Life insurers paid out R578 billion in 2022
The Association for Savings and Investment South Africa (ASISA) released an update on the health of South Africa’s life insurance industry, detailing their assets, liabilities, and amounts paid out to policyholders in 2022.
According to ASISA, the life insurance industry emerged well-capitalised and in a strong position after navigating “volatile investment markets and a tough operating environment in 2022”.
Life insurers ended 2022 with R3.7 trillion in assets and R3.4 trillion in liabilities, leaving them with R347 billion in free assets.
This is nearly double the amount required by solvency capital requirements.
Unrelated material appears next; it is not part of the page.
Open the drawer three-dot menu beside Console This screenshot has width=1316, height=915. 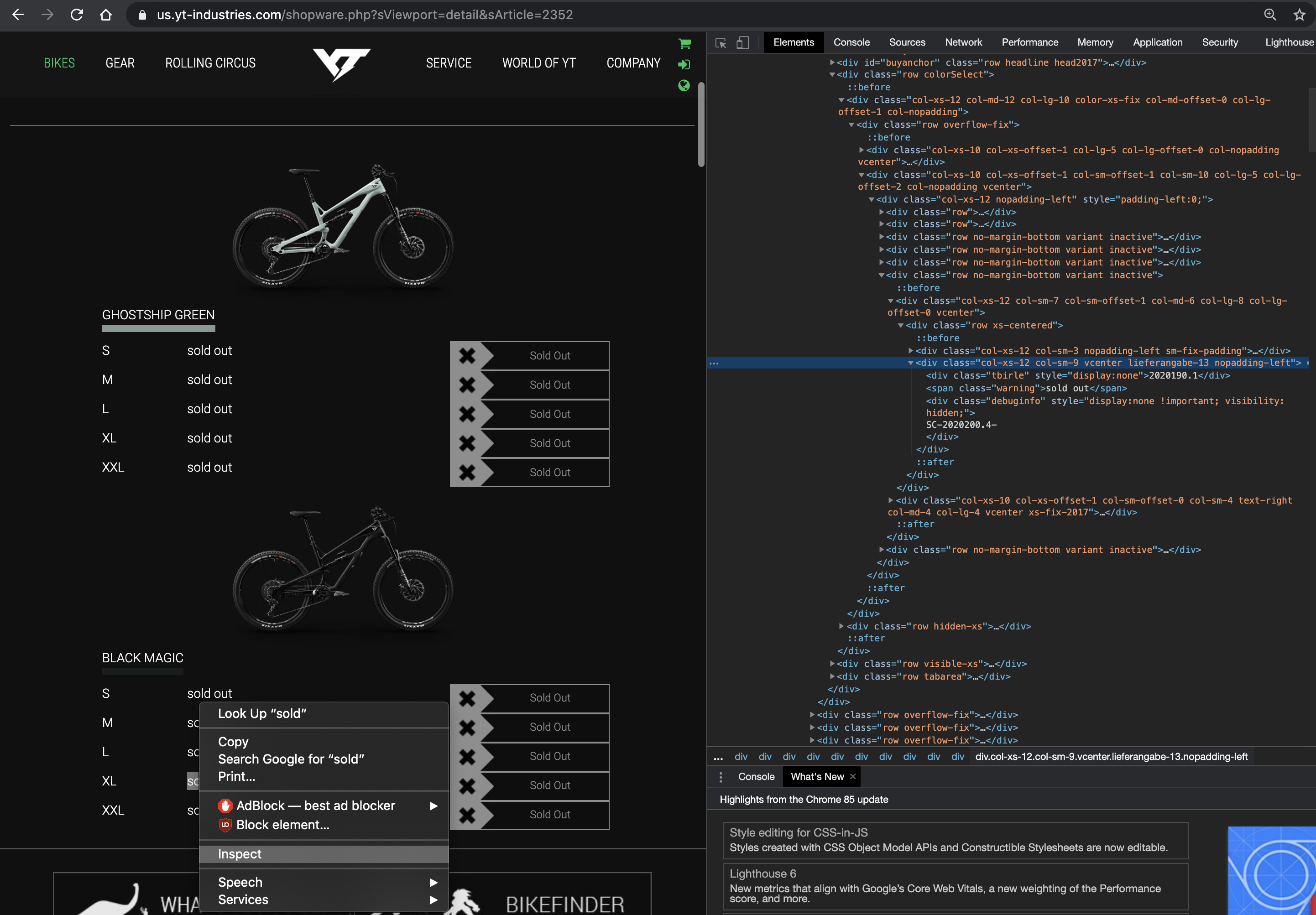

The life insurance industry has bounced back well after Covid, with assets held in 2022 significantly higher than in 2019.
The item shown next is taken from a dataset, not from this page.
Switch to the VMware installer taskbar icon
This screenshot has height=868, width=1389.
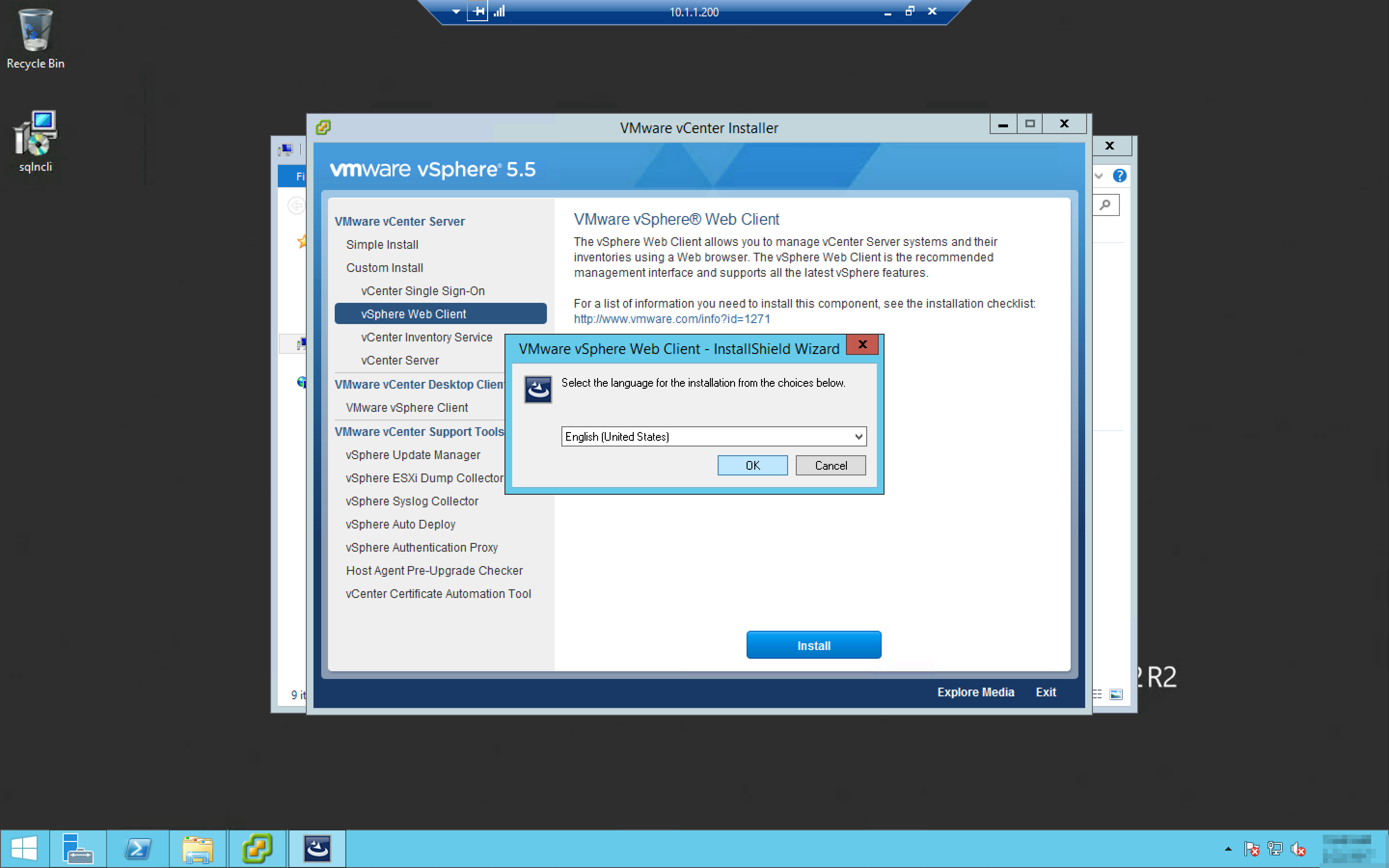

This, according to deputy chair of ASISA’s Life and Risk Board Hennie de Villiers, is vital in “demonstrating the industry’s resilience”.
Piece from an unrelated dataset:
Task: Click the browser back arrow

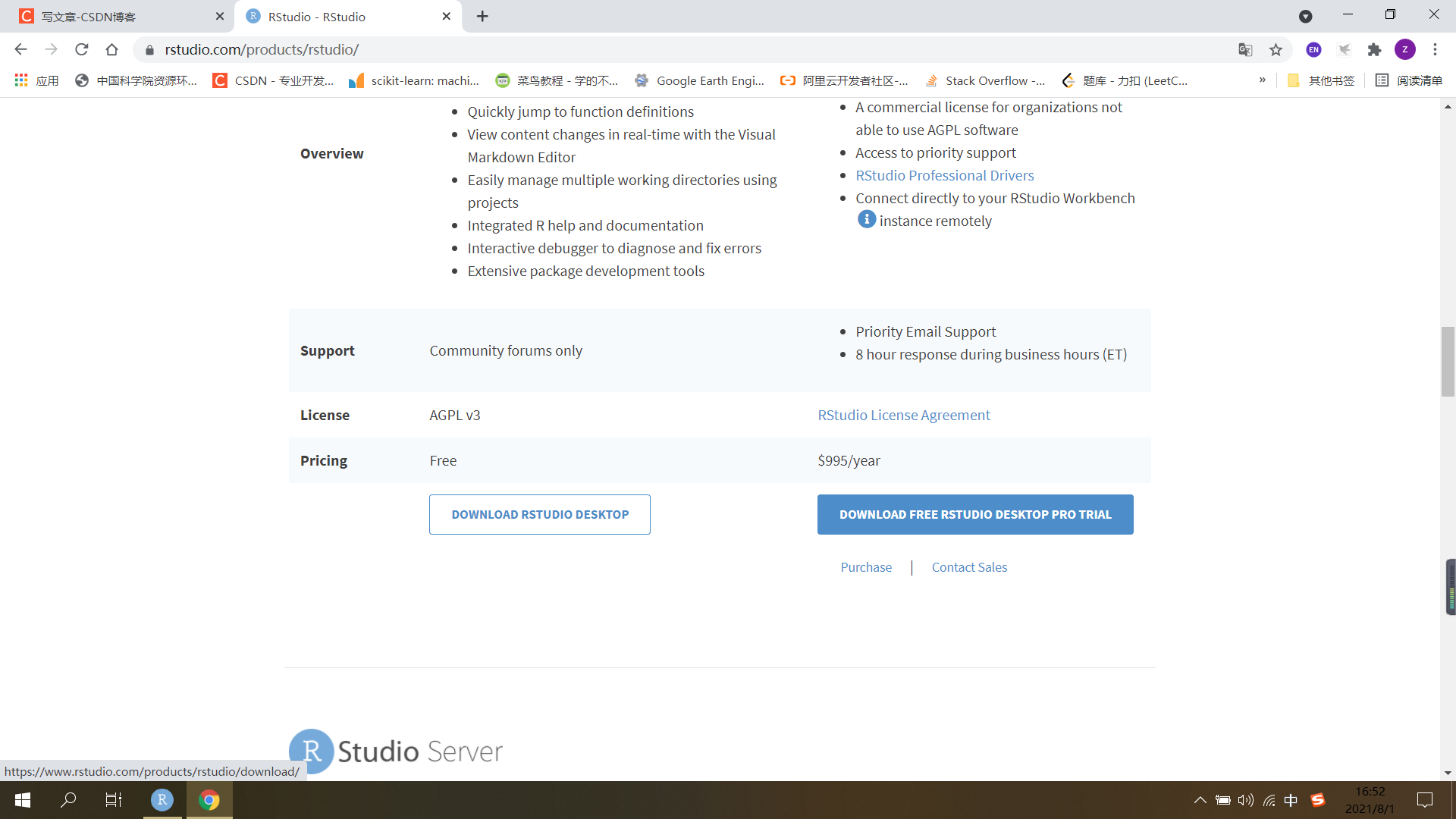Action: (20, 49)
De Villiers also points out that the performance of life insurers mirrors that of the asset management industry and the JSE All Share Index, both of which ended 2022 in a similar position to where they started.
The life insurance industry paid out R578 billion in 2022, a decrease from the all-time high reached in 2021 of R608 billion.
A total of 501,785 death claims were paid out in 2022, down 26% from 2021 but still 24% higher than in 2019.
|Assets held||R3 trillion||R3.2 trillion||R3.7 trillion||R3.7 trillion|
|Liabilities||R2.7 trillion||R2.9 trillion||R3.4 trillion||R3.4 trillion|
|Free assets||R360 billion||R334 billion||R351 billion||R347 billion|
|Solvency Capital Requirements (SCR) ratio||2.14||2.11||1.96||1.96|
|Claims & benefits paid||R491 billion||R523 billion||R608 billion||R578 billion|
South Africans abandon life cover during economic hardship
Many South Africans stopped paying their premiums or withdrew their investments from life insurers in 2022 as the economic hardship they faced began to reflect in the data.
South Africans surrendered 689 888 savings policies in 2022 as clients withdrew their funds before maturity, indicating a need to draw on savings to meet expenses.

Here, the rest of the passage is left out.